Merve no es la chica rubia, guapa, culta y de 1.85 metros –sin tacones– que él reclamaba. Pero él dice que ella es su amor. Que lo de ellos fue amor a primera vista.
La boda de Sultán Kösen fue muy concurrida: 1.500 invitados. En las fotos de cerca se le ve exultante y con un traje de tan excelente corte que parece haber sido hecho para un lord inglés. Se lo habrán regalado, qué duda cabe, pero seguro que él eligió modelo o, mejor aún, buen sastre. Un aspecto suyo muy acorde con deseos no muy lejanos: quería ser modelo.
También, hay video de la boda. Y en este se le ve bailar. Apoyado en sus dos bastones y sin tantos movimientos, pero invita a bailar a su princesa de blanco y la hace girar con gran elegancia. Y se le ve cortar la tarta nupcial que, montada sobre una mesa, le llega casi hasta su altura. Todos los detalles pensados. Un bonito enlace nupcial.
Tras narrarles estas dos vidas, uno se pregunta si en estos dos casos vale aplicar aquello de que el ‘éxito’ o el ‘fracaso’ de nuestras vidas depende de la forma en que percibamos y abordemos nuestra propia realidad. Vaso lleno, vaso medio vacío.
Quizá lo suyo sea corroborarlo, pues en estas dos vidas las evidencias sobre quién resulta ‘triunfador’ son aplastantes.

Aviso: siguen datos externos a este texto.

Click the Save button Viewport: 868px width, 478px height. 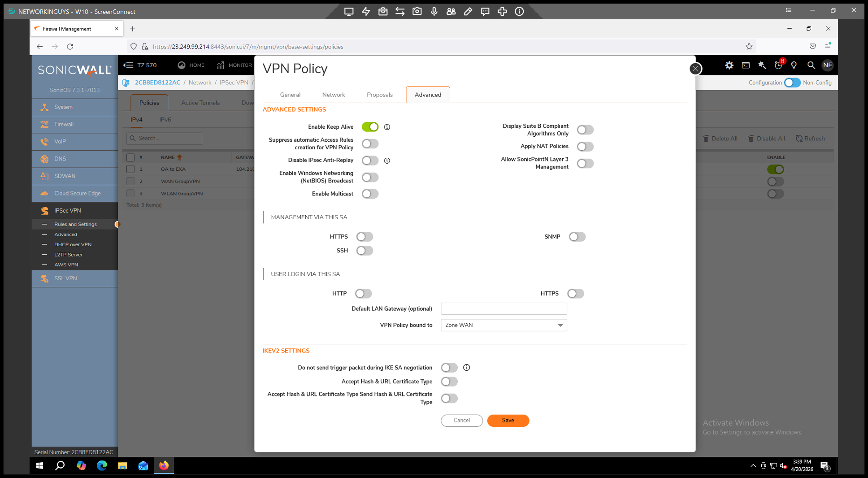[508, 421]
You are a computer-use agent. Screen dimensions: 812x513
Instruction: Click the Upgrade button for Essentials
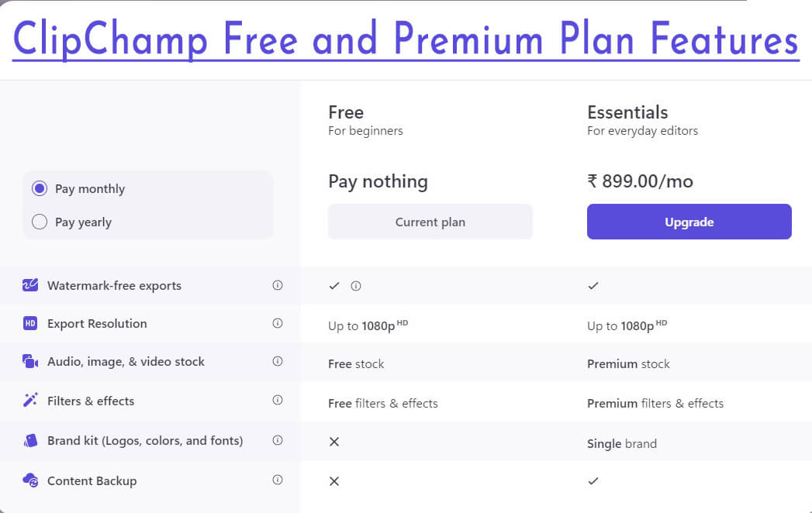pyautogui.click(x=689, y=222)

Pero la modesta ropa de Leonid, incluso la que parecía pertenecer a un vecino más grande y corpulento que él; su mirada afable; su aire pueblerino; su enorme y pesada mano acariciando con ternura la cabeza del ternero y su rechazo a que su rareza –que le había causado tanto sufrimiento– quedara registrada como algo sin igual, no solo me conmueven sino que me hacen tenderle la mano a su inusual y delicada sensibilidad.